• [Task description]: Copy out the data word for word, beginning at the line containing "Task: Click the wind speed dial gauge" and ending after the line containing "Viewport: 430px width, 326px".
[START OF Records supplied]
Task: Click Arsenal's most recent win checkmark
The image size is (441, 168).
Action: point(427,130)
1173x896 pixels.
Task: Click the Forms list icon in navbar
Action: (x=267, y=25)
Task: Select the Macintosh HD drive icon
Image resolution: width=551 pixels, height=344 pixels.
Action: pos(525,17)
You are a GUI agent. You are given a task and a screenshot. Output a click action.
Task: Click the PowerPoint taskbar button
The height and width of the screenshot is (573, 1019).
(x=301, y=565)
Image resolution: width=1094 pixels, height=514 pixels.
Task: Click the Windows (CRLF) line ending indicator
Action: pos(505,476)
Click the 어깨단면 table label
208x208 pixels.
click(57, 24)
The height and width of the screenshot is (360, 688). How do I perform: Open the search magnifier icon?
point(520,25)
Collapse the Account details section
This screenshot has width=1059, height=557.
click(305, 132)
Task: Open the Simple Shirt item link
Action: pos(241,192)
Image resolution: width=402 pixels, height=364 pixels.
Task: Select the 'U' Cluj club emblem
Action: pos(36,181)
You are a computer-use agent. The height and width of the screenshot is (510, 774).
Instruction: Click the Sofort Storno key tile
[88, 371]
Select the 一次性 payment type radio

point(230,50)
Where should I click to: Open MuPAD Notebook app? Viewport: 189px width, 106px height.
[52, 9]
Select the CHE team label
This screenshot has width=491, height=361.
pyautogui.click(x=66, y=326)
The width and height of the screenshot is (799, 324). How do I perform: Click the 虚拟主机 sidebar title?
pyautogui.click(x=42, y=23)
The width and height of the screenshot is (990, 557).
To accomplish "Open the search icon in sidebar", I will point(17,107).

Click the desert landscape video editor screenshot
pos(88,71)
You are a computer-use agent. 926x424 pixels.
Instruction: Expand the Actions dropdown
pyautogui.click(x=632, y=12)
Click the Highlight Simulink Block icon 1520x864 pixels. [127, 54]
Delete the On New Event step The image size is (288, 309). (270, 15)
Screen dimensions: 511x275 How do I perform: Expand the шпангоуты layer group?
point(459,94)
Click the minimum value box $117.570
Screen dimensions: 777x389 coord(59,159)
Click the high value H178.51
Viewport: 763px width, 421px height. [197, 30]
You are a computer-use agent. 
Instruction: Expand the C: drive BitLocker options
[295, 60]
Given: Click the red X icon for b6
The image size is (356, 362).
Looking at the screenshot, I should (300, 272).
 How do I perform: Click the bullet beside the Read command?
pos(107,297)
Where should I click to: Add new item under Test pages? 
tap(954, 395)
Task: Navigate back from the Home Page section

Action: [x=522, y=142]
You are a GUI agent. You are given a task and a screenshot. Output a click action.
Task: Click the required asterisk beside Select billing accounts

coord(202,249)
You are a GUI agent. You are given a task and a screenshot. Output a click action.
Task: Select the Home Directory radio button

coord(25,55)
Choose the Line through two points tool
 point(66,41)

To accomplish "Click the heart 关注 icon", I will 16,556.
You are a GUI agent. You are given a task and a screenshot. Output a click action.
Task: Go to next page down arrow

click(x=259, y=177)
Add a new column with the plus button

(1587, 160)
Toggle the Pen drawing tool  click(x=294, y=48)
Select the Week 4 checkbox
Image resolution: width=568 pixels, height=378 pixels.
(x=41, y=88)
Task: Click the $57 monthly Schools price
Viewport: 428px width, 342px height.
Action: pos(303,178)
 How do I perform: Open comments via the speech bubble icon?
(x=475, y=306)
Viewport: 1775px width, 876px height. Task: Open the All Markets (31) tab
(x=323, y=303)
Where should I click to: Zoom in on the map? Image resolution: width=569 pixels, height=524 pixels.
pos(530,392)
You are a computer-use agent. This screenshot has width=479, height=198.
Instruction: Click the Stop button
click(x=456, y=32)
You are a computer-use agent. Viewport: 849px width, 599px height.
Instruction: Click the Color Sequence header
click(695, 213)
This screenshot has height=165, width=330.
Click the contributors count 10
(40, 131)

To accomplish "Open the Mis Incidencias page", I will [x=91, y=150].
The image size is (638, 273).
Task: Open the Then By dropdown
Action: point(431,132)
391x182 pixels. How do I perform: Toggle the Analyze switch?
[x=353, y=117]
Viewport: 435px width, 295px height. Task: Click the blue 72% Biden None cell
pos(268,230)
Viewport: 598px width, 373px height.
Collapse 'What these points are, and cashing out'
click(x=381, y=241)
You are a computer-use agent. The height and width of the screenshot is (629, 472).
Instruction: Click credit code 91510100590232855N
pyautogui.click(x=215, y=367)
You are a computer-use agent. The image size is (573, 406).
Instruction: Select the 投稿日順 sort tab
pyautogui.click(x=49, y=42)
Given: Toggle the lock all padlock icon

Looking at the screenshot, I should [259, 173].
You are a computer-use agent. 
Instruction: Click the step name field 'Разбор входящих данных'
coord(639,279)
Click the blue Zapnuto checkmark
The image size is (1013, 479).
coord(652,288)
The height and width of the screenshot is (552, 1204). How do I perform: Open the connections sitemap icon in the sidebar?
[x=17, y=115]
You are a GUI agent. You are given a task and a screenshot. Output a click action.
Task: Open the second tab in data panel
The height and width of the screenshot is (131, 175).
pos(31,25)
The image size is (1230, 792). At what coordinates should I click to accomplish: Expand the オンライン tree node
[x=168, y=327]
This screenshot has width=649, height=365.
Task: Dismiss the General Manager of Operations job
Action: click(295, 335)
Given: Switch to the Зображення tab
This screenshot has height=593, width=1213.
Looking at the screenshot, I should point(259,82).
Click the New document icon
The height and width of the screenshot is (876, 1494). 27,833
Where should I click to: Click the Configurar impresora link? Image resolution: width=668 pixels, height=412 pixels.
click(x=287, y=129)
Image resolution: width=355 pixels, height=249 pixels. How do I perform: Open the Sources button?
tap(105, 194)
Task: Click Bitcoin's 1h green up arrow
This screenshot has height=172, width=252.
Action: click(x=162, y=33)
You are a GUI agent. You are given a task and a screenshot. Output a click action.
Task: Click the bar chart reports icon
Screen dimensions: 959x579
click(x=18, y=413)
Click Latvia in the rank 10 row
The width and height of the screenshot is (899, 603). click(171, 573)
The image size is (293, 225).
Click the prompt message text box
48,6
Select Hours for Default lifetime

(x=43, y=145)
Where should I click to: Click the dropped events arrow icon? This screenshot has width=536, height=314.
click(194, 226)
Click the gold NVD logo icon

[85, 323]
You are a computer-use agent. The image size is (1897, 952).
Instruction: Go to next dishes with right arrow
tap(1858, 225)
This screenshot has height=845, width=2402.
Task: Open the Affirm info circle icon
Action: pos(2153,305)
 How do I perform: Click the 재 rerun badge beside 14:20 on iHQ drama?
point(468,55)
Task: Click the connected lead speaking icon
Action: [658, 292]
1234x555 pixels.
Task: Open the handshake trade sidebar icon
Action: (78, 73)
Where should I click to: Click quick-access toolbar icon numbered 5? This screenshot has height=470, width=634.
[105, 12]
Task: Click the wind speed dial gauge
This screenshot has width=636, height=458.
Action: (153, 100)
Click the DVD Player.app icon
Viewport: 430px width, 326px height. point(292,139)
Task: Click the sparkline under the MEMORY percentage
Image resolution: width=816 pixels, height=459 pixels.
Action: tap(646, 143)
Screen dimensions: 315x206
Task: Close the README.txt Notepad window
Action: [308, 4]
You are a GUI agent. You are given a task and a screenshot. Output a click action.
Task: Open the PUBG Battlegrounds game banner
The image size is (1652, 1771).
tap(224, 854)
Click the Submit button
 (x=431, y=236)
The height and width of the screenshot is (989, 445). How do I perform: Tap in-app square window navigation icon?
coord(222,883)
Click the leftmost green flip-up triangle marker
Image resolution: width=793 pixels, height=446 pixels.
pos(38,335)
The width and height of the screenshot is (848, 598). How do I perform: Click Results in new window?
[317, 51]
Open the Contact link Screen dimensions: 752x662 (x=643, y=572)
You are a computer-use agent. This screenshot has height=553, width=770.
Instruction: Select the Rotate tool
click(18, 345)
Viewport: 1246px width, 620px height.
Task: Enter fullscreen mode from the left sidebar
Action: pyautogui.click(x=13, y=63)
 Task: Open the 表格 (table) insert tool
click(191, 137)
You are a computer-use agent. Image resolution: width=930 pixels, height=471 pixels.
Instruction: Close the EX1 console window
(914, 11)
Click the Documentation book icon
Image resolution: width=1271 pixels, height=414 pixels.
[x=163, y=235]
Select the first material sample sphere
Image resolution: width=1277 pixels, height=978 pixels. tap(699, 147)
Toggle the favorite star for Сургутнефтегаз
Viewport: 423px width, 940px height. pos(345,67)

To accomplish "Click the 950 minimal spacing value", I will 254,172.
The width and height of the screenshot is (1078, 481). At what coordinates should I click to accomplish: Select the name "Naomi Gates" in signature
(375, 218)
[END OF Records supplied]
• [Response]:
Task: Click the wind speed dial gauge
This screenshot has width=636, height=458.
Action: (153, 100)
Click the DVD Player.app icon
Viewport: 430px width, 326px height. point(292,139)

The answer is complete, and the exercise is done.